◆ PROBLEMAS E TAREFAS
**1.** No trecho sobre repúdio e divórcio, qual é a palavra grega para "reconciliação"?
**2.** Copie do trecho sobre repúdio e divórcio a parte que vai de "Aplicado ao casamento, isso" até "13:35 – ACF)", inclusive.

◆ TRECHO DA FONTE
■ ■ ■

O repúdio e o divórcio: negação da reconciliação
Quando um cristão abandona o cônjuge sem fundamentos bíblicos (adultério, violência, abandono irreversível), está distorcendo a imagem que o casamento deveria refletir: a fidelidade de Cristo à Igreja .
Repudiar por motivos banais — “incompatibilidade”, “perda de paixão”, “crise emocional”, “decepções” — é o mesmo que dizer que Cristo também nos abandonaria diante de nossas falhas .
No entanto, a verdade do Evangelho é que:
- Cristo perdoa e restaura (Efésios 1:7; Colossenses 1:20-22);
- Cristo nunca desiste da Sua noiva (João 10:28-29);
- Cristo ama com amor eterno (Jeremias 31:3);
- Cristo limpa, cura e santifica com paciência (Efésios 5:26-27).
Negar isso no casamento é ferir a aliança da graça , preferindo a conveniência à cruz.
A palavra “reconciliação” no grego é καταλλαγή ( katallagē ) , usada em passagens como:
“E tudo isto provém de Deus, que nos reconciliou (καταλλάξαντος) consigo mesmo por Jesus Cristo, e nos deu o ministério da reconciliação” (2 Coríntios 5:18 – ACF)
Esse termo carrega a ideia de trocar a hostilidade por amizade, restaurar a comunhão, remover obstáculos para a paz .
Aplicado ao casamento, isso significa:
- Perseverar no perdão (Mateus 18:21-22);
- Buscar a restauração (Gálatas 6:1-2);
- Servir ao outro com humildade (Filipenses 2:3-5);
- Sofrer o dano, se necessário, por amor à aliança (1 Coríntios 6:7).
Quando o repúdio acontece, o testemunho é ferido
“Se alguém cuida ser religioso, e não refreia a sua língua, mas engana o seu coração, a religião desse é vã” (Tiago 1:26 – ACF)
O mesmo pode ser dito sobre o casamento: se alguém professa a fé cristã, mas repudia seu cônjuge por egoísmo, desonra o próprio nome do Senhor .
Jesus disse:
“Nisto todos conhecerão que sois meus discípulos: se vos amardes uns aos outros” (João 13:35 – ACF)
O amor que persevera no casamento é um dos maiores testemunhos públicos do Evangelho.
O casamento e o chamado à cruz
“Então disse Jesus aos seus discípulos: Se alguém quiser vir após mim, renuncie-se a si mesmo, tome sobre si a sua cruz, e siga-me” (Mateus 16:24 – ACF)
Viver o casamento cristão é tomar a cruz diariamente:
- Perdoar quando não se tem vontade ;
- Servir quando se quer ser servido ;
- Esperar quando se quer desistir ;
- Renunciar quando se quer revidar .

■ ■ ■

◆ SEGMENTO DE DADOS

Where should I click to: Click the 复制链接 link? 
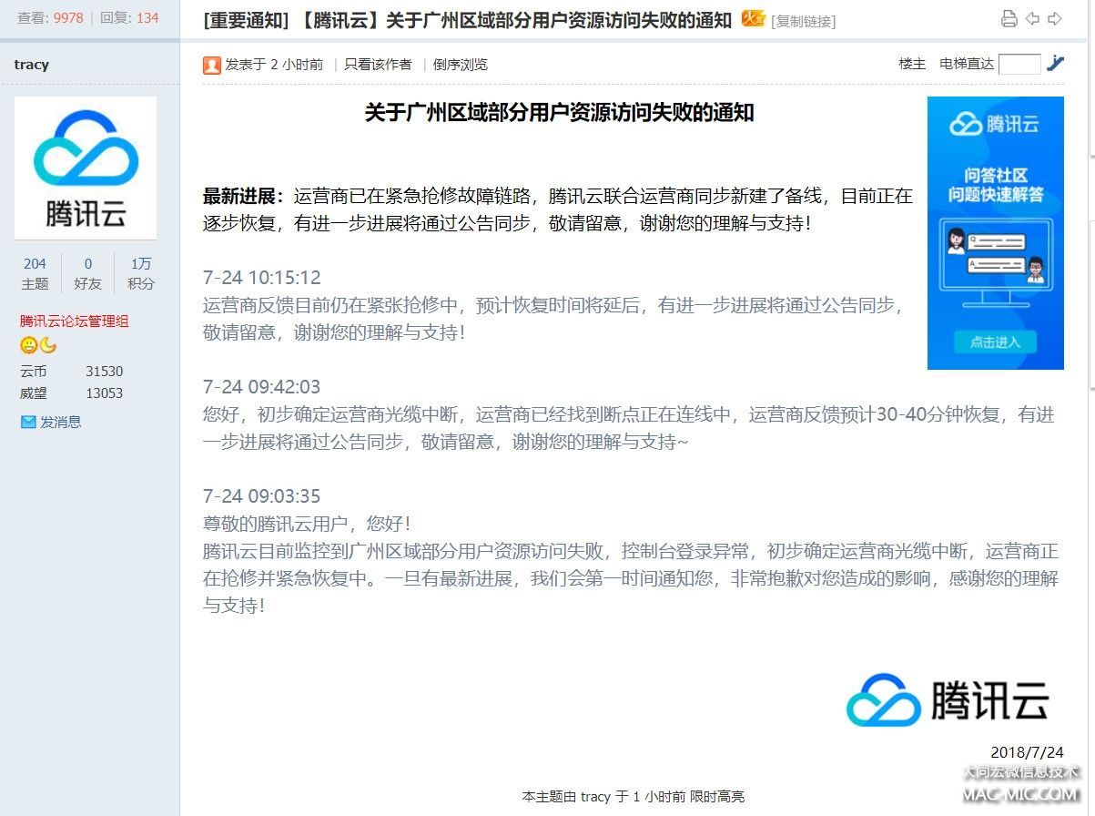(x=803, y=21)
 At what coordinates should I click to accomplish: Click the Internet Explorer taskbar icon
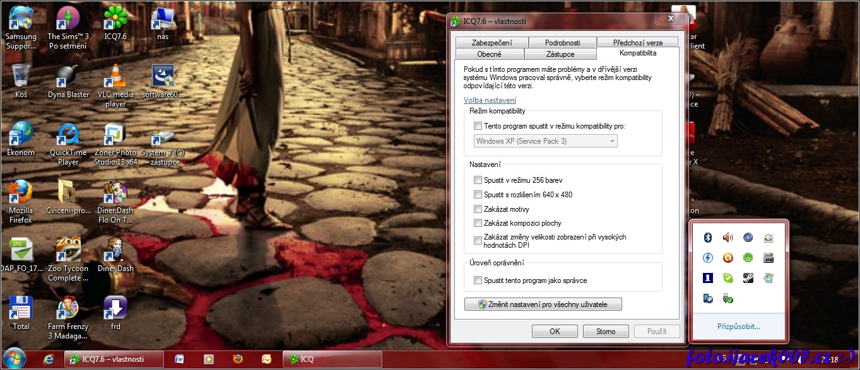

■ ■ ■

◆ AS SOLUÇÕES
**1.** A palavra grega é καταλλαγή (katallagē).

**2.**
Aplicado ao casamento, isso significa:
- Perseverar no perdão (Mateus 18:21-22);
- Buscar a restauração (Gálatas 6:1-2);
- Servir ao outro com humildade (Filipenses 2:3-5);
- Sofrer o dano, se necessário, por amor à aliança (1 Coríntios 6:7).
Quando o repúdio acontece, o testemunho é ferido
“Se alguém cuida ser religioso, e não refreia a sua língua, mas engana o seu coração, a religião desse é vã” (Tiago 1:26 – ACF)
O mesmo pode ser dito sobre o casamento: se alguém professa a fé cristã, mas repudia seu cônjuge por egoísmo, desonra o próprio nome do Senhor .
Jesus disse:
“Nisto todos conhecerão que sois meus discípulos: se vos amardes uns aos outros” (João 13:35 – ACF)